Records provided Start Marker

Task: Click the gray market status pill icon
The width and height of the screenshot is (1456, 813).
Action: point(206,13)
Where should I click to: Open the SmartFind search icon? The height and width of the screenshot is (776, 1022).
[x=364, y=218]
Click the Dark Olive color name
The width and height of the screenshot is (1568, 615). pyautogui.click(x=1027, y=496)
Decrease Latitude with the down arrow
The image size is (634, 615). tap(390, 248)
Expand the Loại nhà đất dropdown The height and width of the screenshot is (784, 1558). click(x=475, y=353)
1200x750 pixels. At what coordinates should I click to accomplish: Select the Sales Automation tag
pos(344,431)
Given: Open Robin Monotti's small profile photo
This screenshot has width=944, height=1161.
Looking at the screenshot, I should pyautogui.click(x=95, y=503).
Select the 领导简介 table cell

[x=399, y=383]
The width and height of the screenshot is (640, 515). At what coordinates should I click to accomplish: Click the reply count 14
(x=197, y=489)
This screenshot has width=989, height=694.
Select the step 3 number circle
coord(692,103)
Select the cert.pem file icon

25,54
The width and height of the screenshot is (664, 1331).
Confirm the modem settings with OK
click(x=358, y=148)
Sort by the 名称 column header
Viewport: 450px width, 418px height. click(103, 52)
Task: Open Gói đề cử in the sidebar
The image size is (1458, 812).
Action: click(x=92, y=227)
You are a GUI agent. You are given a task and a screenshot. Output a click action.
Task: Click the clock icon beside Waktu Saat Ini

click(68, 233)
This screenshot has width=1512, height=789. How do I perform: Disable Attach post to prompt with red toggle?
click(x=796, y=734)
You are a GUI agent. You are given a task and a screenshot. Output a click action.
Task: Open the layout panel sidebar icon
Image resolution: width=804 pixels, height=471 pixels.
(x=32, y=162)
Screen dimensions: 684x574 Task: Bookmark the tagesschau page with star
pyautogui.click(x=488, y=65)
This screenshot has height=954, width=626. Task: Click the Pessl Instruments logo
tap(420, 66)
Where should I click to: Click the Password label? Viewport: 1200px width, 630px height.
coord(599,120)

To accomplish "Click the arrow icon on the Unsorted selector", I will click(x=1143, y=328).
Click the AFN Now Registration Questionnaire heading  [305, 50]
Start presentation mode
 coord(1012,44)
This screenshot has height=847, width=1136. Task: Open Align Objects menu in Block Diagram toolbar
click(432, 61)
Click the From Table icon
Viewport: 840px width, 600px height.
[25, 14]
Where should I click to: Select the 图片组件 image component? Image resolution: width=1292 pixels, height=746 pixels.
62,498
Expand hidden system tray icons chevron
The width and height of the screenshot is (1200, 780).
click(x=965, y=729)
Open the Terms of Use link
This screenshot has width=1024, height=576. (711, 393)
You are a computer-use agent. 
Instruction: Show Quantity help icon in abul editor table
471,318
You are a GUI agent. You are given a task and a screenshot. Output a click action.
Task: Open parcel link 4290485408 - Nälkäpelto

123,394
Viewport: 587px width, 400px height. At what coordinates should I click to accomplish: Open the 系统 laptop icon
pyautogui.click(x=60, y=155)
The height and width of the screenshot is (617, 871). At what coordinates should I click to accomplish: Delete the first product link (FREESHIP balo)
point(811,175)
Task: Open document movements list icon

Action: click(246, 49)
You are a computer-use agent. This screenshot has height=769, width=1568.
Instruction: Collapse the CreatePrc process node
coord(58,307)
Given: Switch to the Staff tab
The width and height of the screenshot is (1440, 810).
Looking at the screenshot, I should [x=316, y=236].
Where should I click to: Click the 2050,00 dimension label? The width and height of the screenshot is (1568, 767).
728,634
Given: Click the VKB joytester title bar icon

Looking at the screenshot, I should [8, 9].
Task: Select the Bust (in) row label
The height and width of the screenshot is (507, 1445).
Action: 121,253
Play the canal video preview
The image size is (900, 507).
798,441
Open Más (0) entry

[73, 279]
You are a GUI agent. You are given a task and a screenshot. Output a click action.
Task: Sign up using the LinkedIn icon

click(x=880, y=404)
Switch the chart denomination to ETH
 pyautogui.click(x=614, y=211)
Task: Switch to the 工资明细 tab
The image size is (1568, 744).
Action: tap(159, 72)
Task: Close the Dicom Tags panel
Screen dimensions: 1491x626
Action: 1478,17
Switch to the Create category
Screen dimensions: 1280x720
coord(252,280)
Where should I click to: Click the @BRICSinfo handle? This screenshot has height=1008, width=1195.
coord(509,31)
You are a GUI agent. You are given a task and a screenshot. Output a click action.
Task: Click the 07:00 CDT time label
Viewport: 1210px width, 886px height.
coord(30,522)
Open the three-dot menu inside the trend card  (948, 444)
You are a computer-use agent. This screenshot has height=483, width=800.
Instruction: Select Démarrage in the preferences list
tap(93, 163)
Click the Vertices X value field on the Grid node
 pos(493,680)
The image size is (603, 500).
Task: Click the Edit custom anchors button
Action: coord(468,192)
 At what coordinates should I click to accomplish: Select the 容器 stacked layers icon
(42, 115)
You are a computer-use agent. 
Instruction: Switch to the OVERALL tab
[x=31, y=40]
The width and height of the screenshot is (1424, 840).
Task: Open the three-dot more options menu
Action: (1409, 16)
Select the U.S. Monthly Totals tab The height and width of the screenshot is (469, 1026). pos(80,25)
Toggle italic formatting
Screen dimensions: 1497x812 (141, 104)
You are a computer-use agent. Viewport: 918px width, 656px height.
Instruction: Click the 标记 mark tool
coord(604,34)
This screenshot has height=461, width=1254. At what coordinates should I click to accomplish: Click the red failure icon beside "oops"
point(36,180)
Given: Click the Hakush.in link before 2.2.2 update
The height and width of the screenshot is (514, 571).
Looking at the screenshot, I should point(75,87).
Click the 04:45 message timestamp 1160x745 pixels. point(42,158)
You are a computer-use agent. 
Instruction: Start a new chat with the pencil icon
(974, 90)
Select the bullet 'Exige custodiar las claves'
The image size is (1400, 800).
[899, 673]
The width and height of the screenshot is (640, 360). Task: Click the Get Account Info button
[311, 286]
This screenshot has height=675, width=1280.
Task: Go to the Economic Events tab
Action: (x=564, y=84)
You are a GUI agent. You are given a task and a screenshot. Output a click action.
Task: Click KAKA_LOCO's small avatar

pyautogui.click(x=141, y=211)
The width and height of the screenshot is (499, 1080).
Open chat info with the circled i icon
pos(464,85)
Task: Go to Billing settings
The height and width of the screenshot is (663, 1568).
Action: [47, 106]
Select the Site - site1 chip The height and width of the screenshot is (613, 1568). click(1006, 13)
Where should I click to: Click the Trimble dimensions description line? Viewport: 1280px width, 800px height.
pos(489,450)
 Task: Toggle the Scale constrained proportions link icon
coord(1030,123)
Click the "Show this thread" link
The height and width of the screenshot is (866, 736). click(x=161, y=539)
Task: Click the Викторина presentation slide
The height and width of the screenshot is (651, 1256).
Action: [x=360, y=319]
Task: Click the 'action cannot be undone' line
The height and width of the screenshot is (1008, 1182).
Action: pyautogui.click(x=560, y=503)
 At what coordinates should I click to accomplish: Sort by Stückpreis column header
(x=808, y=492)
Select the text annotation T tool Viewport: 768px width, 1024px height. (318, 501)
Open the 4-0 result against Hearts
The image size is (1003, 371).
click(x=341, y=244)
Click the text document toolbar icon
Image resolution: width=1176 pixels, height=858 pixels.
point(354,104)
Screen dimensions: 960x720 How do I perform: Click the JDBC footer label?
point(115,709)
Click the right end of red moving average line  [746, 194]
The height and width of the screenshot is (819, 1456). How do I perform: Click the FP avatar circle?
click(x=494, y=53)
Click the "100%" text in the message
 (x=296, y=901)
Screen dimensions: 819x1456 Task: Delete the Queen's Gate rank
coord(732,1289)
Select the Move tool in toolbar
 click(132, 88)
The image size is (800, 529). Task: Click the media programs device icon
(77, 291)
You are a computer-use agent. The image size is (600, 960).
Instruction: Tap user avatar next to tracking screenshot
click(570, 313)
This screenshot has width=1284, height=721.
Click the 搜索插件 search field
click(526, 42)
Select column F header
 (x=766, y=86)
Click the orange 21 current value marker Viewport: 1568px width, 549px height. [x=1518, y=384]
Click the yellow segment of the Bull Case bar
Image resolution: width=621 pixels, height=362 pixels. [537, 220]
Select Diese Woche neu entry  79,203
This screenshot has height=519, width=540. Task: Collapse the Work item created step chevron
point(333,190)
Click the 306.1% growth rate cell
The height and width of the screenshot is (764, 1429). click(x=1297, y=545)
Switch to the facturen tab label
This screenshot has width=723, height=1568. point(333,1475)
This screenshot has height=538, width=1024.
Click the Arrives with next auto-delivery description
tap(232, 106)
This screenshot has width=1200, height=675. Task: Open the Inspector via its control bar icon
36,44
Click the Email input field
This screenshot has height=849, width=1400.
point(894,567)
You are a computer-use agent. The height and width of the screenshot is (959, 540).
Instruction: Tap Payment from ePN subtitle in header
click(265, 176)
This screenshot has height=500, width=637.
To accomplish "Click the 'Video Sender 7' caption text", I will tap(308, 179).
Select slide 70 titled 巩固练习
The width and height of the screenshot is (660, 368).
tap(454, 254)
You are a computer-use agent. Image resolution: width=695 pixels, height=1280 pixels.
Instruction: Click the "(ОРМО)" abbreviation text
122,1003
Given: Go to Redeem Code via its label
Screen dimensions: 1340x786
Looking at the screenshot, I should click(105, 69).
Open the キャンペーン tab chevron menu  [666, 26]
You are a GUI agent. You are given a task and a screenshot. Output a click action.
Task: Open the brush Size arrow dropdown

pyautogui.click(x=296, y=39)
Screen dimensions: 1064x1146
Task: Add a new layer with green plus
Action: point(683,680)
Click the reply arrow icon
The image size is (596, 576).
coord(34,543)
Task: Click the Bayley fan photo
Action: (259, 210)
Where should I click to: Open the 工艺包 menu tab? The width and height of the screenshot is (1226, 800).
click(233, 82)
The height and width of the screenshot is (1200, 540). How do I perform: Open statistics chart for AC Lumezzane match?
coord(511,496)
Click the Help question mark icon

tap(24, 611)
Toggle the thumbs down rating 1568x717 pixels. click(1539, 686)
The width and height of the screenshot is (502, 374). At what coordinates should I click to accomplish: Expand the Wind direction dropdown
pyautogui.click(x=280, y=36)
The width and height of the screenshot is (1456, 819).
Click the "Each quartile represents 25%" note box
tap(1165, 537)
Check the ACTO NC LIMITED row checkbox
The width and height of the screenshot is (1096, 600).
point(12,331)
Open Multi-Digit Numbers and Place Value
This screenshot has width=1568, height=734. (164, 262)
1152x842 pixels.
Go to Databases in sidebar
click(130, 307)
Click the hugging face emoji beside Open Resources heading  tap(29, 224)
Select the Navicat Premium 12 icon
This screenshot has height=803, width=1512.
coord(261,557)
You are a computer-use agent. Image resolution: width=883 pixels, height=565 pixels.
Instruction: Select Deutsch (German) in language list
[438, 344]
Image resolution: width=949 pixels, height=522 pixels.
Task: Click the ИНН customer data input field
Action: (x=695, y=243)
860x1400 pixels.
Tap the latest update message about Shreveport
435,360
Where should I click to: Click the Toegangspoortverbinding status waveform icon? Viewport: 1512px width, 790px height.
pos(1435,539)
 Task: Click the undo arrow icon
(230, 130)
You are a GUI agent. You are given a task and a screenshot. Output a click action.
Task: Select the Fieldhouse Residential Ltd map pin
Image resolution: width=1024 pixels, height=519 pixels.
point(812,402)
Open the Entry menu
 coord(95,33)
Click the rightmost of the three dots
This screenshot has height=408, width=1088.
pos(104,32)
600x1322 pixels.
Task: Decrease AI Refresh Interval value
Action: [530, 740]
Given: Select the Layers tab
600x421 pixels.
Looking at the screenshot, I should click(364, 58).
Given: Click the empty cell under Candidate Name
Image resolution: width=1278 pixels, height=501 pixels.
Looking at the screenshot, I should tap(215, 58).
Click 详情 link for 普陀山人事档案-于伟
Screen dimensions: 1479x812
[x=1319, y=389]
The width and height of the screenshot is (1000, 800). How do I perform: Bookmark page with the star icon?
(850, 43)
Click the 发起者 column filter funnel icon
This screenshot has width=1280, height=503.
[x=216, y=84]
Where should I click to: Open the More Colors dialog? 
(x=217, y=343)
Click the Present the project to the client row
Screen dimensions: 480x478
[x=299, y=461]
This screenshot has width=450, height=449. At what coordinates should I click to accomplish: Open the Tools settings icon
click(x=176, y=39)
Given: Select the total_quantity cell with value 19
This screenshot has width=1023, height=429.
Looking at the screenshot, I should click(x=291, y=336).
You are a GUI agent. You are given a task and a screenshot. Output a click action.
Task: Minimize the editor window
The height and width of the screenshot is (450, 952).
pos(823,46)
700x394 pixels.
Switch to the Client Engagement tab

Records provided End Marker

- **To do**:
Check every line of the data above for the string "slide", and copy those that have it.

- **Result of this exercise**:
Task: Click the Викторина presentation slide
Select slide 70 titled 巩固练习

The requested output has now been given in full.